入侵 50 多国的 VPNFilter 恶意软件是何来头?

据外媒报道,美国联邦调查局(FBI)称,俄罗斯电脑黑客用 VPNFilter 恶意软件入侵了全球50多个国家数以十万计的家用和办公室路由器,可能借此收集用户资料或阻断网络流量。

美国司法部称,据信黑客来自一个名为“Sofacy”的组织,该组织受俄罗斯政府“指挥”,据信其主要目标是乌克兰。

因为“VPNFilter”恶意软件的代码与 BlackEnergy 恶意软件的代码相同,而BlackEnergy 曾多次对乌克兰发起大规模攻击。思科发布的分析报告也表明,VPNFilter 利用各国的命令和控制(C2)基础设施,以惊人的速度主动感染乌克兰境内及多个国家主机。

西方专家指出,俄罗斯对乌克兰企业展开的网络袭击已持续一年多,造成数以亿计美元的损失,以及至少一次停电事故。

不过,对于乌克兰政府指责莫斯科计划在26日的欧冠赛决赛前,对乌克兰国家机构和私营公司发动网络袭击的说法,克里姆林宫予以否认。

较早前,思科公司Talos安全团队曾透露,此次被黑客袭击的目标包括Linksys、MikroTik、NETGEAR 和 TP-Link 的路由器,以及 QNAP 网络附加存储(NAS)设备。
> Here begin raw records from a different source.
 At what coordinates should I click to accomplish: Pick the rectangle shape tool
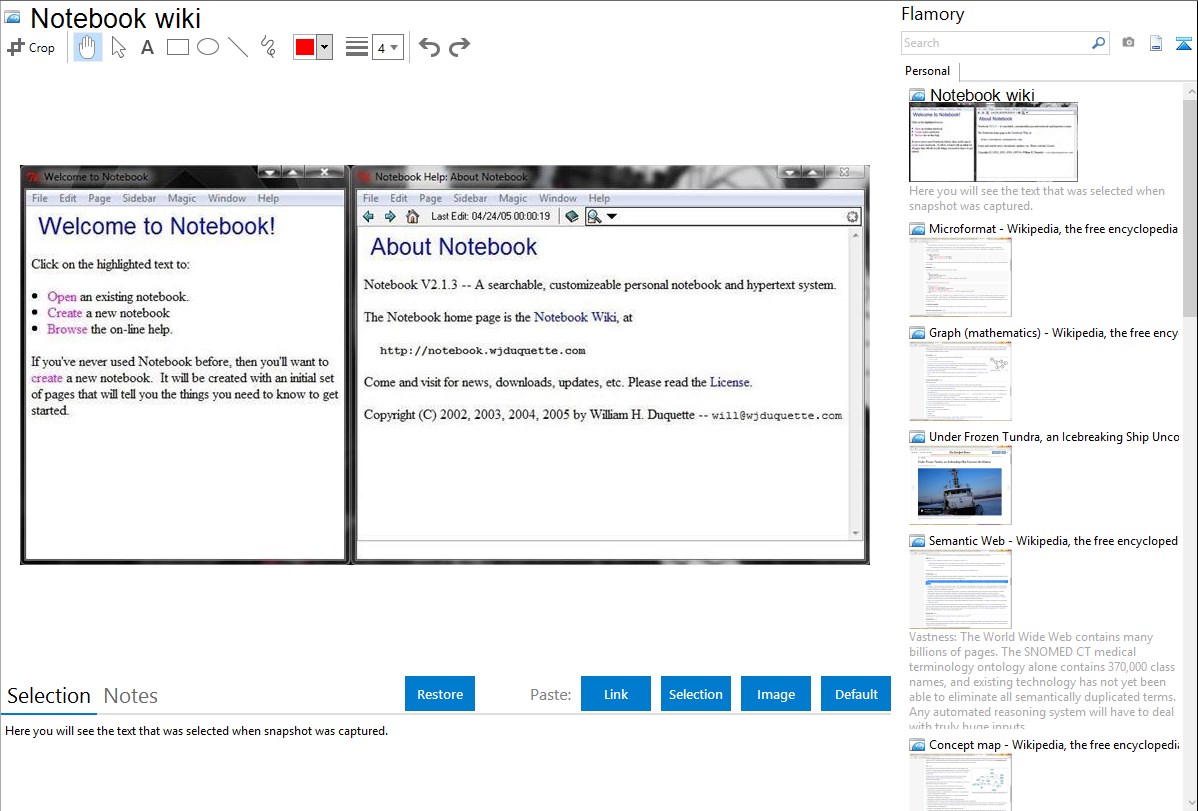pos(178,47)
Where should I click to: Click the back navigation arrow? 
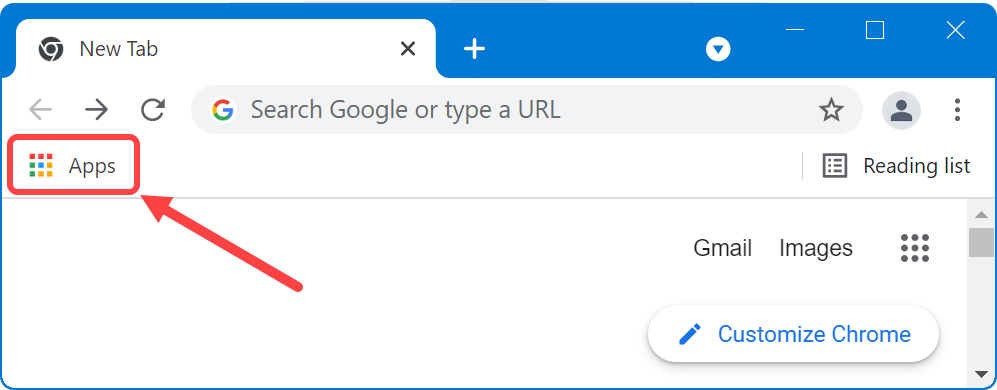41,110
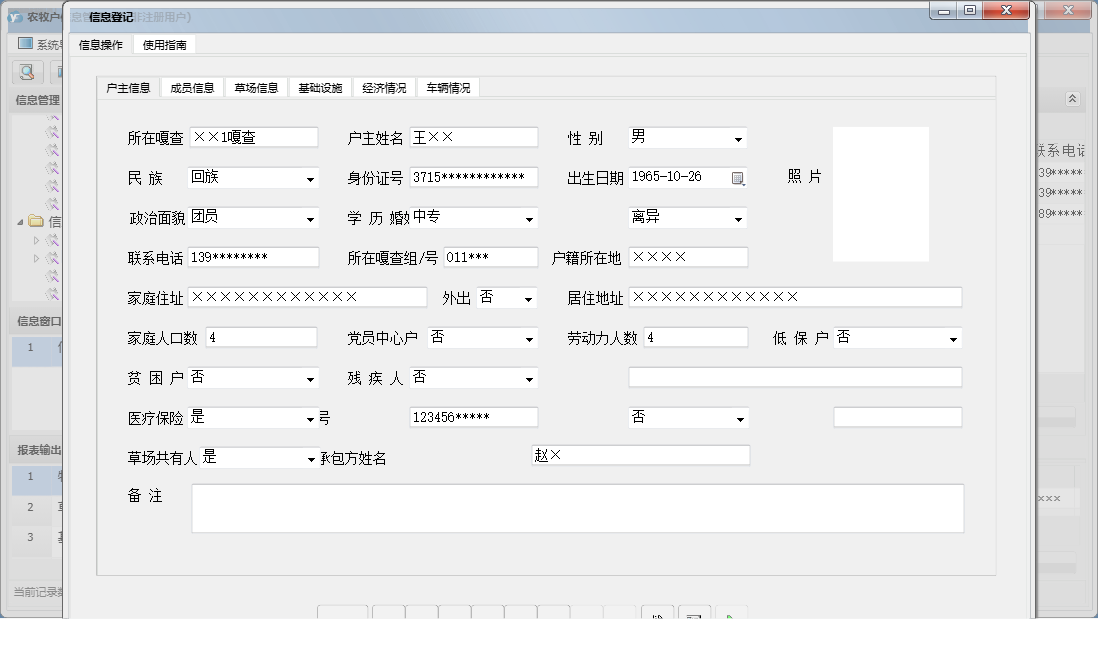Click the toolbar icon right of the magnifier

[60, 72]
该团队研究分析结果显示, VPNFilter 破坏性较强,可通过烧坏用户的设备来掩盖踪迹,比简单地删除恶意软件痕迹更深入。
利用 VPNFilter 恶意软件,攻击者还可以达到多种其他目的,如监视网络流量并拦截敏感网络的凭证;窥探到 SCADA 设备的网络流量,并部署针对 ICS 基础设施的专用恶意软件;利用被感染设备组成的僵尸网络来隐藏其他恶意攻击的来源;导致路由器瘫痪并使受攻击的大部分互联网基础设施无法使用。

据悉,VPNFilter 属于高度模块化的框架,允许快速更改操作目标设备,同时能为情报收集和寻找攻击平台提供支撑。

其实施攻击的路径主要分为三个阶段:

第1阶段恶意软件会通过重新启动植入,该阶段主要目的是获得一个持久化存在的立足点,并使第2阶段的恶意软件得以部署。

第2阶段恶意软件拥有智能收集平台中所期望的功能,比如文件收集、命令执行、数据过滤和设备管理,某些版本也具有自毁功能,覆盖了设备固件的关键部分,并可重新引导设备,使其无法使用。

此外,还有多个阶段3的模块作为第2阶段恶意软件的插件,提供附加功能,当前思科Talos团队已发现了两个插件模块:一个数据包嗅探器来收集通过该设备的流量,包括盗窃网站凭证和监控 Modbus SCADA 协议,以及允许第2阶段与Tor通信的模块,据称仍然有其他几个插件模块但当前还没有发现。

目前Talos开发并部署了100多个Snort签名,用于与此威胁相关的设备的漏洞。这些规则已经部署在公共Snort集合中,大家可以使用这些规则来保护设备。也可对VPNFilter 涉及的域名/ip地址做黑名单,并将其与该威胁关联起来,进行检测拦截防御。

如果路由器和NAS设备已被感染,建议用户恢复出厂默认值,升级最新版本打上最新补丁并重新启动。

FBI的一名官员称,在黑客袭击中受影响的路由器是用户在电子展或网上购买的。但不排除互联网公司提供给客户的路由器也受影响。